数ある発表の中で、弊社が販売している新製品の発表と、その現状をお話しします。ペプチドレベルでラベル化ができ、比較定量が一度の分析で結果から解析まで可能な、TMT(Tandem Mass Tag)Pro16Plex(Thermo Fisher Scientific)が今回の学会で、正式に販売が発表されました。より多くのタンパク、ペプチドの定量分析が可能になりました。特徴として幅広いUnique Reporter Ion (126-134Da)のlow mass領域を高分解能MS/MSを使用しながら高感度で定量する事が出来るようになりました。また、現状の11Plexにくらべ、より定量の信頼性と精度も上がりました。サーモフィッシャーの高分解能オービトラップ質量分析装置Orbitrap Eclipseを使用する事で、タンパク質発現変動解析を網羅的高感度分析が可能になりました。FAIMS pro(Ion Mobility)と併用することにより、False discovery rate のCriteriaが下がり、結果的にMS/MSのデーターの精度もあがり、ノイズや中性分子などの目的物と異なるイオンを取り込まない事で、結果的に分析時間と解析時間の短縮可能になりました。6月のASMS2019で同時に発表された、Orbitrap Exploris 480の発表も数あり、スキャンスピードが現状のQExacitve HFより早くなった事と、分解能も上がったので、Proteomics, Metaboromicsなどの生体内のタンパク質(バイオマーカー)の定性、定量分析が迅速的かつ精度良く、高感度に測定する事が可能になりました。

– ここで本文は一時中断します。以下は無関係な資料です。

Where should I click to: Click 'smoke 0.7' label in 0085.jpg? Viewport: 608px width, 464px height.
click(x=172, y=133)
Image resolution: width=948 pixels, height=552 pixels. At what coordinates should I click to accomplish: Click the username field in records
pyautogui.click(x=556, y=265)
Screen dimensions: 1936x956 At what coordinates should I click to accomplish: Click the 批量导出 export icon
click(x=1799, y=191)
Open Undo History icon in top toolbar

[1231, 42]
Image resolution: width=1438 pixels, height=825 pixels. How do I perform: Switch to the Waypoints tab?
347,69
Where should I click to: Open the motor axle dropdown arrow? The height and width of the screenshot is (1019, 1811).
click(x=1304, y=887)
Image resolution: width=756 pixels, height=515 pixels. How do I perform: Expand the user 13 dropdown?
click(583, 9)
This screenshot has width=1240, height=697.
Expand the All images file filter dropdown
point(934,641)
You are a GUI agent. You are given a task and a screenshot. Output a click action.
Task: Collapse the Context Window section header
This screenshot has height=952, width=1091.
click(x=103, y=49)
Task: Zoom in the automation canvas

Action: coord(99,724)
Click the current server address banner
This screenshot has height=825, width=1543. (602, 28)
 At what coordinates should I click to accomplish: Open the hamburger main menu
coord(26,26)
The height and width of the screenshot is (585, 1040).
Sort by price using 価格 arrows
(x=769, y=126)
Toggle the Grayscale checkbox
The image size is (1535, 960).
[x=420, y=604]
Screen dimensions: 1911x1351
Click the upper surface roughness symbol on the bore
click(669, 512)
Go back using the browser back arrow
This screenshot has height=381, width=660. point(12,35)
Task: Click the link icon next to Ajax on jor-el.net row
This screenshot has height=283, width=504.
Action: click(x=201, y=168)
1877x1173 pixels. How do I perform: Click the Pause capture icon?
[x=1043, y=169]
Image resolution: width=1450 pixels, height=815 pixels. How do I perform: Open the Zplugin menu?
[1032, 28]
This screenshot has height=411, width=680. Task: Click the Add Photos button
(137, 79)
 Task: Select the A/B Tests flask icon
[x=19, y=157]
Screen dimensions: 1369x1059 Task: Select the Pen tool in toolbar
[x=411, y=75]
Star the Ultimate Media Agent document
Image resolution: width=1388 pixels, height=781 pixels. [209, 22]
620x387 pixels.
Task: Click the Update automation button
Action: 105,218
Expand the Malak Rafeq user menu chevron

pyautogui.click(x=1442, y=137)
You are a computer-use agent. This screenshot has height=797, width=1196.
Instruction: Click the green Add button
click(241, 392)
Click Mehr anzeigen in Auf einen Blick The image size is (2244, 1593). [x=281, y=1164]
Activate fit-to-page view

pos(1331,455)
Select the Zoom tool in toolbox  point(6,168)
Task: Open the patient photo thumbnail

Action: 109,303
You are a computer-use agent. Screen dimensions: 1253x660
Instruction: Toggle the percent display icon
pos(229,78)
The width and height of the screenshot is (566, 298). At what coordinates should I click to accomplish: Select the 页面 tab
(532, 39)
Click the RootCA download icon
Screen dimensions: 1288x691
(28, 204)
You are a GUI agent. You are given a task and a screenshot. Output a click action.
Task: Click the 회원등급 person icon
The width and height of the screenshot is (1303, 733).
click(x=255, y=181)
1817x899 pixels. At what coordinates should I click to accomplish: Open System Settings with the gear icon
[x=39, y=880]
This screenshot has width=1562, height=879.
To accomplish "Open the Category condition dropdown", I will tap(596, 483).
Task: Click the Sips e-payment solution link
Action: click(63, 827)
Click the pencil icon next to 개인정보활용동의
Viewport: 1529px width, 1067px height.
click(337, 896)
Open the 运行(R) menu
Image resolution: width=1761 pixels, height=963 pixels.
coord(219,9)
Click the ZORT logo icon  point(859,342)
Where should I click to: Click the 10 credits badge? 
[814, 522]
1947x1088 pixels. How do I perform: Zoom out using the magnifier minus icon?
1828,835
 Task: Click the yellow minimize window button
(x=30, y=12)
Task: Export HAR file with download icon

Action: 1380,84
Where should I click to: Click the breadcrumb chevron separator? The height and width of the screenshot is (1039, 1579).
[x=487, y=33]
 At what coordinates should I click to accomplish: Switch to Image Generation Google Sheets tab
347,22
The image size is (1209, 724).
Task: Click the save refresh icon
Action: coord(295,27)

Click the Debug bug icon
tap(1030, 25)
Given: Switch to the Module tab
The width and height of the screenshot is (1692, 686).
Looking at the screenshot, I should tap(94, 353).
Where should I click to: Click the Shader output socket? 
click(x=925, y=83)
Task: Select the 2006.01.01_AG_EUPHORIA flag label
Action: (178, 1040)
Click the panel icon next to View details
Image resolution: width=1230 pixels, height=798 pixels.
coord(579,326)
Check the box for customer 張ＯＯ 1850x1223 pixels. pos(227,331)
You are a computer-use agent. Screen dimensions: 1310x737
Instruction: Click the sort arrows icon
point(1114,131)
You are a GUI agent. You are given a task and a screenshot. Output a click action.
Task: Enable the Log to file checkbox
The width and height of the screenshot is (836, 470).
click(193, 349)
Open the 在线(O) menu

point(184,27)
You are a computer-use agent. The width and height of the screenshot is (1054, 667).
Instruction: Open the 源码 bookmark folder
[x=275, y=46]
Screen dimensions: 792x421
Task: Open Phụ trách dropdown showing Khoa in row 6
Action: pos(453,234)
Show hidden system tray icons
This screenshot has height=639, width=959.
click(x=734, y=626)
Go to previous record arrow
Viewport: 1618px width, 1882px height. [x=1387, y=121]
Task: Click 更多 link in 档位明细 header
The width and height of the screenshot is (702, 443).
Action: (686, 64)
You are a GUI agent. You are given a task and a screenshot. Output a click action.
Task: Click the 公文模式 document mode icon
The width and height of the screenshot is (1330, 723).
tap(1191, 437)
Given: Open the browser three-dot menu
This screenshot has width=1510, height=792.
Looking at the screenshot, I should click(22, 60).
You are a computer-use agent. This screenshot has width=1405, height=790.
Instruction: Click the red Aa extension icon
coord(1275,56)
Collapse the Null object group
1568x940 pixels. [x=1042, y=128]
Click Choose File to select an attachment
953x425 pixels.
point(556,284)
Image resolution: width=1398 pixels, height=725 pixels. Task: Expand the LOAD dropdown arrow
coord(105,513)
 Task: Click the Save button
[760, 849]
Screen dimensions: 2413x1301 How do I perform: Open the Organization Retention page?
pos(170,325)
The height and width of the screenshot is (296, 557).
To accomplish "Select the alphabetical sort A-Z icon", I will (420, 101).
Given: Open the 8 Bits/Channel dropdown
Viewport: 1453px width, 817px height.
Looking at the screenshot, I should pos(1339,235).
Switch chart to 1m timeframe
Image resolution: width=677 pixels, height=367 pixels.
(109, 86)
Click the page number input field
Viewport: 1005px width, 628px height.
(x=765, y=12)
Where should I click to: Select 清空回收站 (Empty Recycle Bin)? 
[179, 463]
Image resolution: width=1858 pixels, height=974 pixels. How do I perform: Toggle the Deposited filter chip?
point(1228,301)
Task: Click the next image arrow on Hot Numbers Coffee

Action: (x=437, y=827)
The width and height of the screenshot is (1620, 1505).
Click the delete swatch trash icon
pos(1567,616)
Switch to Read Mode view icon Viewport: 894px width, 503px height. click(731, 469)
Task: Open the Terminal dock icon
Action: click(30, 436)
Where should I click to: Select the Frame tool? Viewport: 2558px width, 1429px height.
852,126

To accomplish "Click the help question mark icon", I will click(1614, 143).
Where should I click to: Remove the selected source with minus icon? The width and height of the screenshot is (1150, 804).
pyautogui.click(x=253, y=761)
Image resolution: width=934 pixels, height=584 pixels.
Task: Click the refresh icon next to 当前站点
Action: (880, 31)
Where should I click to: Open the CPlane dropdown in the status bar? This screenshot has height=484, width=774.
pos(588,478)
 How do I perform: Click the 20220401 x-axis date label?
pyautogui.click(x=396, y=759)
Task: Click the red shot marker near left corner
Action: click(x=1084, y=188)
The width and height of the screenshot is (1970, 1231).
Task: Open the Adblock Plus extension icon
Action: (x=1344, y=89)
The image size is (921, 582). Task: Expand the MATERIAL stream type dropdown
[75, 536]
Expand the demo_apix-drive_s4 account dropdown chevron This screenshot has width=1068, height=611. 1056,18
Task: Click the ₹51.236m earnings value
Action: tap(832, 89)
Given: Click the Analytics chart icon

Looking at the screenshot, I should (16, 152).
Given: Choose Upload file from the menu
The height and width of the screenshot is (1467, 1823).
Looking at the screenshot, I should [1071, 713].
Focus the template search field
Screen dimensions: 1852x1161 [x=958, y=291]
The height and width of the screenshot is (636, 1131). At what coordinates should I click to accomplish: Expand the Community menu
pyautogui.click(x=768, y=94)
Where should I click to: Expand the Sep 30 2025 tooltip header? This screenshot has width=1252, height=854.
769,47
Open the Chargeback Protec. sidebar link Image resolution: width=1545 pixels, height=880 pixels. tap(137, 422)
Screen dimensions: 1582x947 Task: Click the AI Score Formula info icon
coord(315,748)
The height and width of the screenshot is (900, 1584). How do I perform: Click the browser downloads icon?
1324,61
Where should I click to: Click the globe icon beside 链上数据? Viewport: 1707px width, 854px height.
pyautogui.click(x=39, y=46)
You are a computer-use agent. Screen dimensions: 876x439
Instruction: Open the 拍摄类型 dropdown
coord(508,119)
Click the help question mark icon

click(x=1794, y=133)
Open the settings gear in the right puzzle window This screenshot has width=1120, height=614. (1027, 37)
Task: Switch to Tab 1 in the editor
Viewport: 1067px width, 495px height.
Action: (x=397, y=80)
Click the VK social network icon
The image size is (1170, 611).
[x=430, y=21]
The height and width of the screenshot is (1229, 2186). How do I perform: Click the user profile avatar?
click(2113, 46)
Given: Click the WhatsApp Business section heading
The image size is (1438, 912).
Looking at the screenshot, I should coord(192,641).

Orbitrap と並び今回のHUPO 2019で数多く口頭発表されていたのが、TIMSTOF pro(Ion Mobility QTOF/MS Bruker) と、堅牢性が非常に高く、ハイスルプット分析が可能になったEvosep One(HPLC)のシステムの組み合わせです。多検体を短時間分析する事ができます。本システムでは、Clinical Proteomics Analysis(臨床プロテオミック解析、Proteogenomics Analysis (プロテオームゲノム解析)の発表が多く発表されていました。timsTOF Proから得られた およそMinimums 100 Spectrum/secのMS spectrum 検出しながら、その間にイオンモビリティで分子量の精度を上げて行き、正確で精度の高いMS/MS Spectrumが取得できます。微量のタンパク質を検出する事が出来、Dig deeper and faster into the proteomicsが可能になりました。特にShotgun Proteomics解析であればこのシステムが非常に力を発揮するのではないかと感じました。

一方でNext Generation Genome Sequencer(次世代ゲノムシーケンサー)により、各患者のDNAを解析できます。併用して、先の質量分析装置でタンパク質の発現を網羅的に解析する事で、その定性能力を上げ、それらのProteopmics Data Base を作成することが出来るようになりました。日本でも多くの国立大学、国の機関の先生方が、Proteomics ,Clinical Proteomics, Peptidemics他のデータベースなどを開設されていらっしゃいます。一部の施設ではRepository(情報保管場所)を介して文献の作成とその信頼性を確実にされており、この度の学会でもデーターベースでのデーター解析を幅広く紹介されていました。今や色々な分野で情報の交換がFree Accessで 得られる様になっています。コンピューターの目覚ましい発展もこの様なデーター解析には欠かせないと思います。スピーディーにデーター解析が出来ることににより、疾患患者さんのデーターベースを作成していき、テラーメード治療が著しく発展している事が既に行われている事も実感いたしました。

最後に、本学会のいろいろな発表を拝見させて頂き、日本の先生方の益々の御活躍をされておられる事を実感しました。
弊社としても、社会に貢献できる様なサポートを惜しまず、継続してまいります。